## What you need to do
Each entry that appears below should be restated word for word.

+--

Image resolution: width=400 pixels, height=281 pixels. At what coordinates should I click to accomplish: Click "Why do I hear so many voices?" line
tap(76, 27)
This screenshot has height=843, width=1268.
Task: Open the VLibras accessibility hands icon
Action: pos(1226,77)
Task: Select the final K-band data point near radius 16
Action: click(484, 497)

+--

## Exercise solution
Image resolution: width=400 pixels, height=281 pixels. At what coordinates should I click to accomplish: Click "Why do I hear so many voices?" line
tap(76, 27)
This screenshot has height=843, width=1268.
Task: Open the VLibras accessibility hands icon
Action: pos(1226,77)
Task: Select the final K-band data point near radius 16
Action: click(484, 497)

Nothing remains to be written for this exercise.